Pas vraiment déçu du film, mais clairement une sensation d’inachevée à la fin. Déjà, premier point : il est clair que vendre ce film comme un film d’horreur tient presque de l’arnaque. On est plutôt dans un thriller à énigme, qui a aussi le défaut de souffrir d’un problème de structure majeure. À savoir que l’histoire qu’il met en place est très intéressante, et en effet effrayante dans les dérives qu’elle met en avant. Elle joue un rôle social important et s’adresse à tout le monde. La première partie crée une atmosphère et une ambiance assez redoutables dès les premiers instants, et à l’image de la protagoniste principale, on est déstabilisé : on se doute que quelque chose ne va pas avec ces reconstitutions historiques, sans vraiment parvenir à mettre le point dessus. La force du film, c’est de ne pas essayer de nous donner des pistes ou des indices, ce qui renforce l’idée que les personnages savent et nous tiennent dans l’ignorance, ce qui accentue le malaise face à certaines scènes.
Et cette première partie sera sans doute la meilleure, parce qu’elle sera la plus efficace dans ce qu’elle essaie de mettre en place, et qu’elle prend un tout autre niveau de lecture quand on arrive à la fin du film. Un niveau qui en devient encore plus effroyable. C’est pour ça que je parlais de « presque de l’arnaque », parce qu’on peut comprendre l’approche une fois qu’on arrive à la fin, où on appréhende tout juste l’horreur de ce qu’on vient d’assister. Le soucis, c’est que l’horreur n’est ni le genre principal du film ni de son intrigue. C’est parfaitement illustré par la seconde partie, qui nous révèlera donc la vérité, mais qui est insérée de façon bien maladroite, ce qui casse la tension. Parfois trop longue, trop déconnecté avec le reste de l’intrigue ; peut-être aurait-il mieux valu jouer sur des flashbacks sporadiques (façons rêves éveillés), pour ne garder la révélation qu’à la fin et la rendre d’autant plus terrifiante.

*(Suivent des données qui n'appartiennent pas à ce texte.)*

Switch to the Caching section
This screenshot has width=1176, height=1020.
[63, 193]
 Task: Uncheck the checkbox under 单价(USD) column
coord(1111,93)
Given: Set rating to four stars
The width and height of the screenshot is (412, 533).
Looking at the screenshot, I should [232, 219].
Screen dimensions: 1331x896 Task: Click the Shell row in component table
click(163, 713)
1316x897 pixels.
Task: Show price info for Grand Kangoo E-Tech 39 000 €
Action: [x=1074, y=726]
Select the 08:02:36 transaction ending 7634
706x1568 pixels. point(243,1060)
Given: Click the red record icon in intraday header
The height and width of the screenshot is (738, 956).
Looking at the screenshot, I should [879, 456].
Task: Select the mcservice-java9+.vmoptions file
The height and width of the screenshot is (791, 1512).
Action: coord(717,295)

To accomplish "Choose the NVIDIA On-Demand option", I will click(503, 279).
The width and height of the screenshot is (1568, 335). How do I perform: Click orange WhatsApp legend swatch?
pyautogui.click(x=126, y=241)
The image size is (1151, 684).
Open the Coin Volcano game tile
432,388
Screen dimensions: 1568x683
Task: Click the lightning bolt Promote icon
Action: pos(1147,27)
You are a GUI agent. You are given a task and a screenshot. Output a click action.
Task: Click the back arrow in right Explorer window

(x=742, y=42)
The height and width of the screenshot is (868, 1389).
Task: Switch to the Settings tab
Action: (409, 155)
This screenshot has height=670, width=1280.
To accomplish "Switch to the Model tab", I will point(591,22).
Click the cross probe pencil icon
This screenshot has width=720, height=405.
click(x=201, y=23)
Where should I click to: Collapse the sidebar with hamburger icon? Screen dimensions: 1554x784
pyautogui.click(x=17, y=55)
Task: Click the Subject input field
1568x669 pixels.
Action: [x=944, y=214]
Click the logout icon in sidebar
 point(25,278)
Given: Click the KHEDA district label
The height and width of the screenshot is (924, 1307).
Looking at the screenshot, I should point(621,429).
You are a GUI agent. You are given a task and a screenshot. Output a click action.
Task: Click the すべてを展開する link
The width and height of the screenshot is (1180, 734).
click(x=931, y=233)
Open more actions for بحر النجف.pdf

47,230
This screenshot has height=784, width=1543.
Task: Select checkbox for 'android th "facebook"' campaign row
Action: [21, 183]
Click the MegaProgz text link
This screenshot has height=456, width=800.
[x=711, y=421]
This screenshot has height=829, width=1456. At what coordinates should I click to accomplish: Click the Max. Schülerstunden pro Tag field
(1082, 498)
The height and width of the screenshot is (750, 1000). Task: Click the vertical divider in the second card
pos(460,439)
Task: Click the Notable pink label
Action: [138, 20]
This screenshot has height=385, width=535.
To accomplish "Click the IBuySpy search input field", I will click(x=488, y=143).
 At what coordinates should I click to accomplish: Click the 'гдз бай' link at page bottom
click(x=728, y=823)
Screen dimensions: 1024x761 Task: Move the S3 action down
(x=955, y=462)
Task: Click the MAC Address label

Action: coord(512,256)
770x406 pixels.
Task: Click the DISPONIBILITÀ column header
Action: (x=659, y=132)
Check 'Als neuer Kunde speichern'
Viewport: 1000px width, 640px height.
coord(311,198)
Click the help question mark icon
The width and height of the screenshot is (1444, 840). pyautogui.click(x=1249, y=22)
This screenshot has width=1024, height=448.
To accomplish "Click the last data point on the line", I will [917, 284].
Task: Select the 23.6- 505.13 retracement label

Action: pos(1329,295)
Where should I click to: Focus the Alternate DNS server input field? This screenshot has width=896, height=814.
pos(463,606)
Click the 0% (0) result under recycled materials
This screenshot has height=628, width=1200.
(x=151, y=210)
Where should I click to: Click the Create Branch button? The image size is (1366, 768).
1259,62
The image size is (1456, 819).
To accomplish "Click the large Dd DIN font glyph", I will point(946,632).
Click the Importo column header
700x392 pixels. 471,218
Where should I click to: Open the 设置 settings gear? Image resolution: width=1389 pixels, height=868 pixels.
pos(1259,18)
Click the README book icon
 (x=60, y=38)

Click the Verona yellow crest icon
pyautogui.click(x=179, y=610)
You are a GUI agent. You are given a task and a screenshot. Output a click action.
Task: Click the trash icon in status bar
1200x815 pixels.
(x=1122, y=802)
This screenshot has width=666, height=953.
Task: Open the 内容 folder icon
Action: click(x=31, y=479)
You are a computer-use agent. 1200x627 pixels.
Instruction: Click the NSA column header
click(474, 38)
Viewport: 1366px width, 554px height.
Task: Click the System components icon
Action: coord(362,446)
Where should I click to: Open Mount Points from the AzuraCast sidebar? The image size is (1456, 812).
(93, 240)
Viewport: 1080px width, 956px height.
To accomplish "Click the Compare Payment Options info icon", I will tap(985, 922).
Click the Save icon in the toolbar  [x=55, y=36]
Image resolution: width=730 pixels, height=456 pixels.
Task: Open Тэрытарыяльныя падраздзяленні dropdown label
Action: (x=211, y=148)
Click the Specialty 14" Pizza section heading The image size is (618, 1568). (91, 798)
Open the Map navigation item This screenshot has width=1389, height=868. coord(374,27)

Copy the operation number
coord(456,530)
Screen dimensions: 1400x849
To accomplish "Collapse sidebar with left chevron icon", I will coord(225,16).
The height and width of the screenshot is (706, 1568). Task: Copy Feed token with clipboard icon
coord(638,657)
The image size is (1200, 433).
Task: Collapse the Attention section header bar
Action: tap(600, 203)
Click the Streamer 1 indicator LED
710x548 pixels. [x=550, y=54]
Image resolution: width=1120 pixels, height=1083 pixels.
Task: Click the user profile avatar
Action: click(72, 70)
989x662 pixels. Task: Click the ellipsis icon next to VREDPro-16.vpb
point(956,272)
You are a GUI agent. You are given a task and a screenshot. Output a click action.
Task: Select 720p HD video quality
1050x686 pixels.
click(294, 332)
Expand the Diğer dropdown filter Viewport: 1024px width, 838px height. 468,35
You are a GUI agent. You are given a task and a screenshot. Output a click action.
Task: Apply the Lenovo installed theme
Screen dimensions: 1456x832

Certes, le film aurait été écourté d’une bonne demi-heure, et ça aurait été dommage parce que certaines scènes de cette seconde partie sont vraiment chouettes et apportent un message intéressant ; mais le film aurait mieux fonctionné dans son ensemble. Et sa conclusion aurait été, je pense, plus efficace. Parce qu’en l’état, on en revient à la fin de la première partie pour poursuivre l’intrigue (et la coupure en devient donc beaucoup trop longue) et conclure l’arc du personnage. Une conclusion qui parvient à bien jouer sur la tension et cette effet libératoire de la révolte, la réaction quasi-viscérale de la protagoniste. Mais à côté, on se retrouve avec un « duel » final sorti de nulle part avec un personnage peu intéressant et sans de réelle tension scénaristique (quoique, ça illustre bien le discours ouin-ouin des suprémacistes blancs), du coup ça perd un peu de son effets.
Le casting est dans l’ensemble plutôt correct, même si ça se joue surtout entre Janelle Moná et Tongayi Chirisa pour porter le film. La musique est sympa, mais on retiendra sans doute le thème principale, qui participe plutôt à bien à créer cette ambiance générale. J’ai vu pas mal de critiques sur la mise en scène, et c’est vrai que si elle n’est pas révolutionnaire et assez classique le plus souvent, elle propose quand même plusieurs scènes et plans plutôt efficaces (le plan-séquence à l’intro en particulier, mais aussi la séquence de fin), et j’ai beaucoup aimé la photographie (ainsi que les décors) à de nombreux moments, car elle donne un côté artificielle à la plantation, renforçant le malaise.
Bref, un film loin d’être parfait, qui aurait sans doute pu aller encore plus loin, mais dont le principal défaut est sa structure globale, avec cette deuxième partie qui vient un peu tout briser ce qui avait été mis en place avant, en termes de tension narrative. Il y avait sans doute mieux à faire avec, c’est dommage. Il n’en reste pas moins une œuvre qui porte un message social qui devrait être écouté par tout le monde.